A segunda parte fornece os resultados de estudos de pesquisa etnográfica realizada junto a segmentos específicos das populações mais atingidas pela AIDS, com o objetivo de conhecer o impacto social na epidemia. Em primeiro lugar, dois capítulos se referem a dados coletados entre homossexuais da cidade do Rio de Janeiro, abrangendo populações da classe média alta, como as pessoas que comparecem à consulta particular para psicanálise e pessoas da baixa classe média. As discussões enriquecem o entendimento dos papéis sexuais na cultura brasileira, a aceitação da identidade homossexual, a luta contra o preconceito e a avaliação do risco da prática sexual por parte dos atores envolvidos.

▶ _Atividades_:
• A. No trecho sobre a pesquisa etnográfica, em que cidade foram coletados os dados entre homossexuais?
• B. Prossiga a redação do trecho sobre a pesquisa etnográfica a partir de sua última frase.
As linhas provêm de uma fonte distinta da do trecho sobre a pesquisa etnográfica.

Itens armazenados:
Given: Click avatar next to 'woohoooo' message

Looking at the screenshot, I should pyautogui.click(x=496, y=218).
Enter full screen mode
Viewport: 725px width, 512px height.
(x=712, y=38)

▶ _Respostas dos exercícios_:
• A. Na cidade do Rio de Janeiro.

• B.
Um terceiro capítulo aborda a maneira como se dá a inserção da mulher brasileira no problema da AIDS. Discutem-se o significado cultural da infecção e das práticas de risco e prevenção, o status de marginalização da mulher que lhe confere uma condição de minoria, e o referencial masculino de "primeiro mundo" utilizado para elaborar os códigos de avaliação do risco e para gerar respostas à epidemia. A autora ressalta que a ocorrência da AIDS em mulheres não é tão inesperado nem tão tardio como aparentam as estatísticas.
Uma análise similar é feita no capítulo que se refere à AIDS e os adolescentes, cuja educação se baseia em pressupostos de autonomia e responsabilidade desconectados da realidade da cultura brasileira. Faz-se ênfase na necessidade de re-orientar a educação no sentido de "educar para a liberdade" e no aproveitamento das experiências dos movimentos populares para a saúde. Também se questionam criticamente outras instâncias simbólicas dominantes como a negação do direito ao prazer para a mulher, a representação de autoridade da herança patriarcal ibérica, a omissão nas pesquisas do contexto cultural brasileiro, e a aceitação de que "ser homem é ter menos controle" sobre impulsos e instintos.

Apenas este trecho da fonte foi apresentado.